However, as I ran the generation recipe with the following config,
model:
_component_: torchtune.models.llama3.llama3_8b
checkpointer:
_component_: torchtune.utils.FullModelMetaCheckpointer
checkpoint_dir: /global/Jinchu/models/Meta-Llama-3-8B-Instruct/
checkpoint_files: [
meta_model_9.pt,
]
output_dir: /global/Jinchu/models/Meta-Llama-3-8B-Instruct
model_type: LLAMA3
device: cuda
dtype: bf16
seed: 42
tokenizer:
_component_: torchtune.models.llama3.llama3_tokenizer
path: /global/Jinchu/models/Meta-Llama-3-8B-Instruct/original/tokenizer.model
prompt: what day is today?
chat_format: torchtune.data.ChatMLFormat
instruct_template: null
max_new_tokens: 30
temperature: 0
top_k: 300
enable_kv_cache: True
quantizer: null
The result I got was
...
INFO:torchtune.utils.logging:Model is initialized with precision torch.bfloat16.

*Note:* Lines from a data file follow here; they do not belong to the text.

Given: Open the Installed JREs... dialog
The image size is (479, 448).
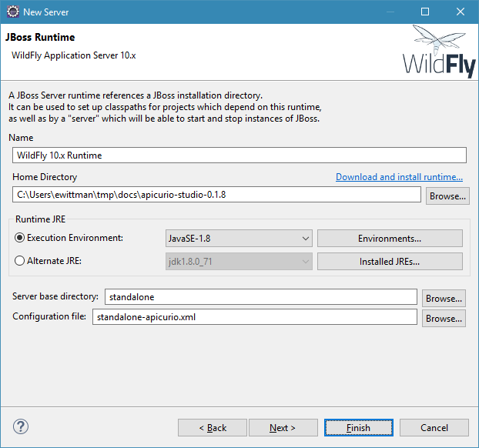Looking at the screenshot, I should point(390,262).
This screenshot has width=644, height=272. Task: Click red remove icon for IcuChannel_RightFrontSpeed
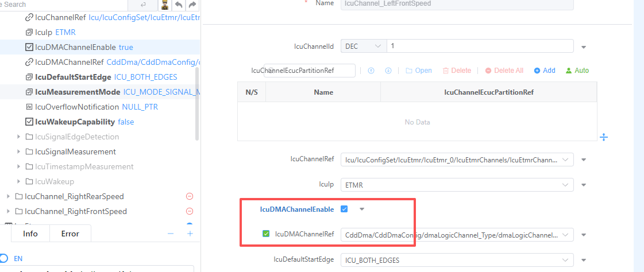pos(190,211)
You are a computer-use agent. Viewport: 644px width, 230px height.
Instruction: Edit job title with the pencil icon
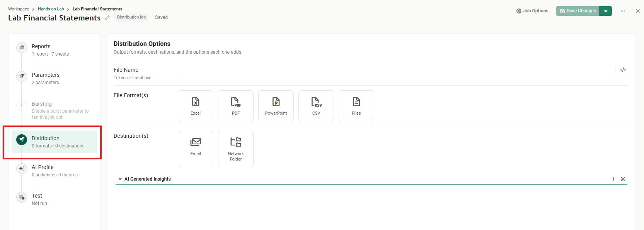(107, 18)
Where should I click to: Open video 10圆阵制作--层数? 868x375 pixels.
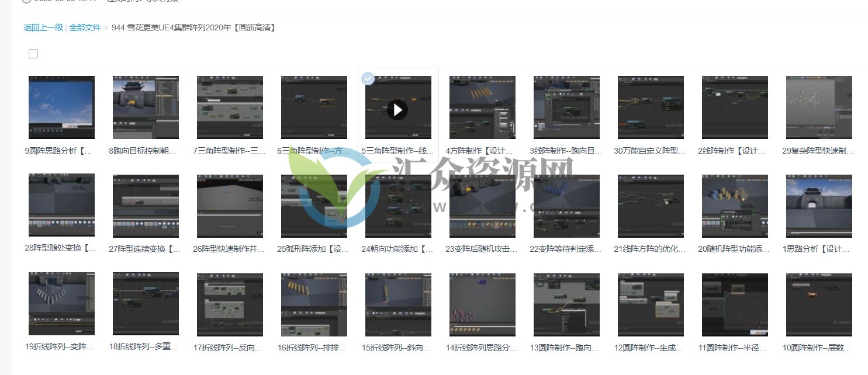[x=819, y=304]
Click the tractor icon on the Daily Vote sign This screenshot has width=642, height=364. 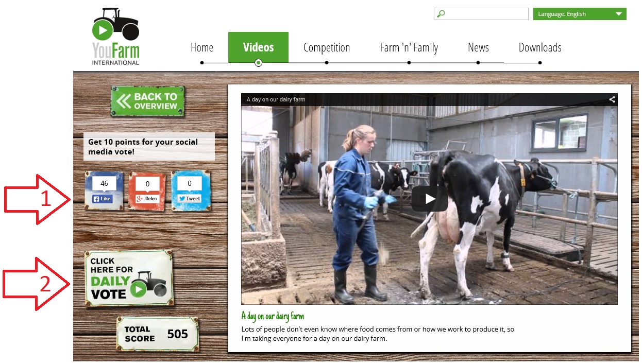click(x=149, y=285)
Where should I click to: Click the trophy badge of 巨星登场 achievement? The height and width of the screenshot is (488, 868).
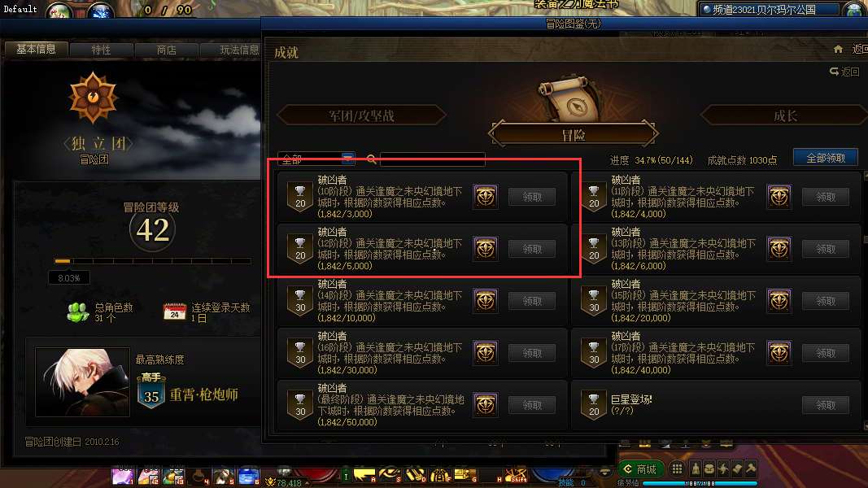click(x=594, y=405)
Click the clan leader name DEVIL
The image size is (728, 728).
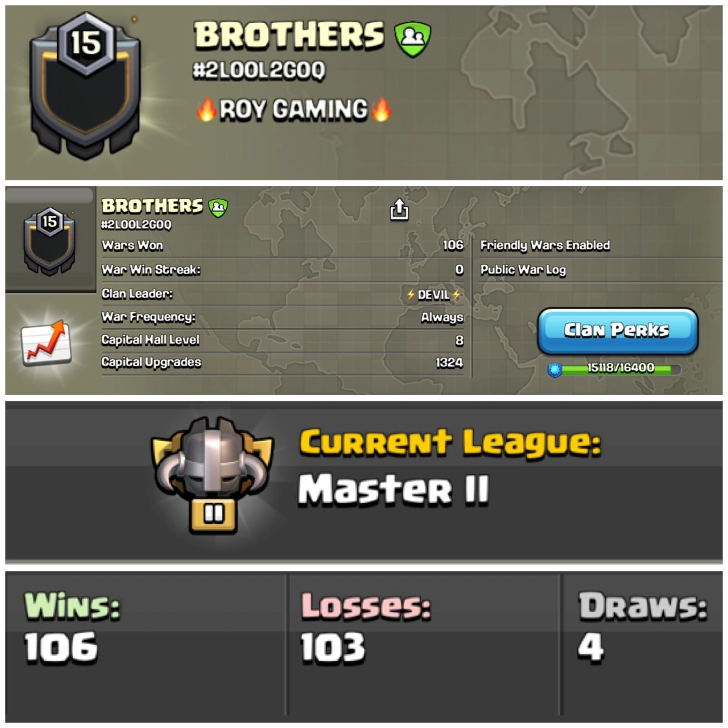pyautogui.click(x=433, y=295)
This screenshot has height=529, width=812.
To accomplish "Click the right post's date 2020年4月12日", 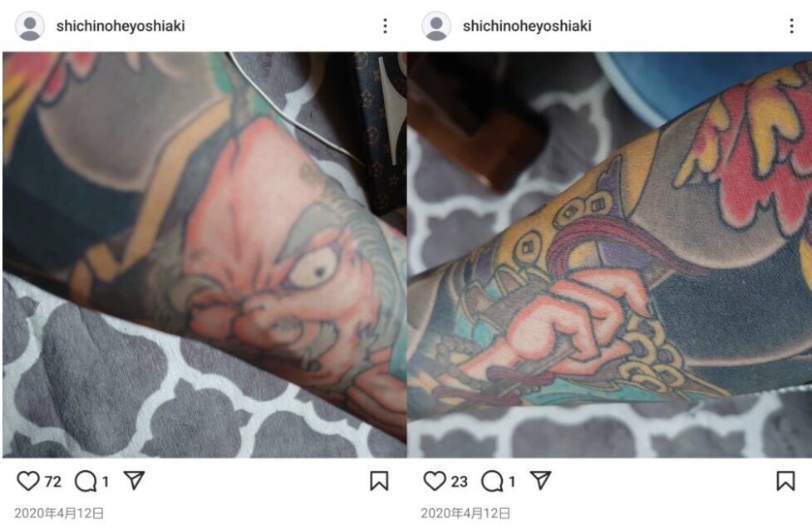I will (465, 513).
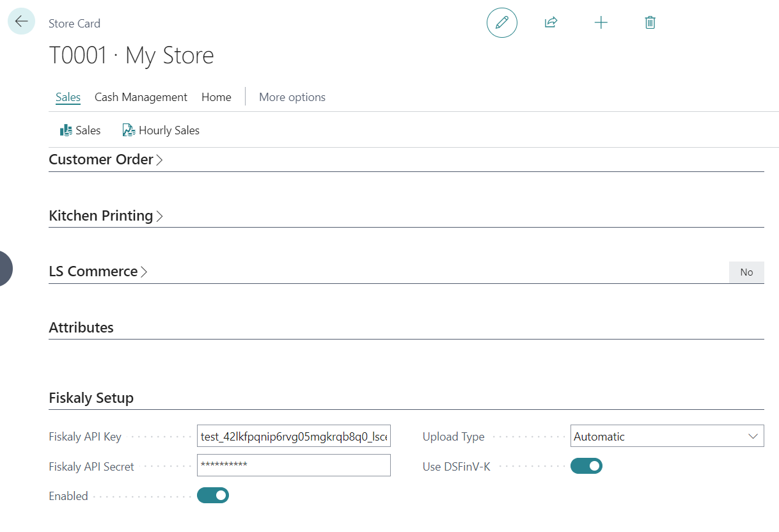Image resolution: width=779 pixels, height=532 pixels.
Task: Toggle the Use DSFinV-K switch
Action: coord(586,466)
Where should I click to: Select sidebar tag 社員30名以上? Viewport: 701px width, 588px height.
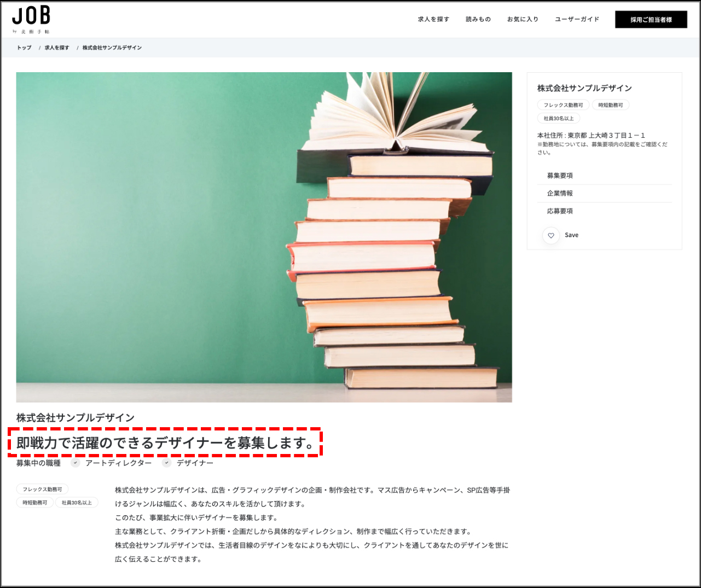(558, 118)
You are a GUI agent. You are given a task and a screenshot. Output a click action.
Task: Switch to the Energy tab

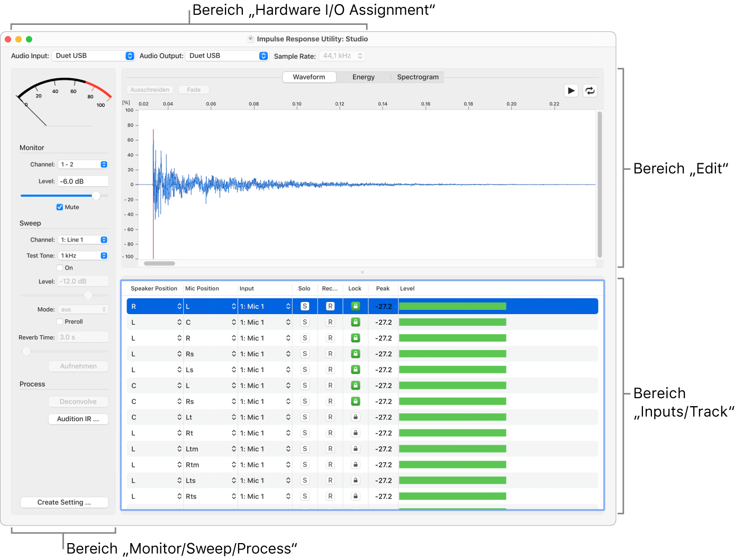pyautogui.click(x=363, y=77)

INFO:torchtune.utils.logging:what day is today? - 2023-03-24
what day is today? - 2023-03-25
what day is today? -
INFO:torchtune.utils.logging:Time for inference: 1.84 sec total, 16.28 tokens/sec
...
@JinchuLi2002 , nice experiment! how did the loss look like in training? Did it overfit to the dataset? Maybe LR needs to be higher.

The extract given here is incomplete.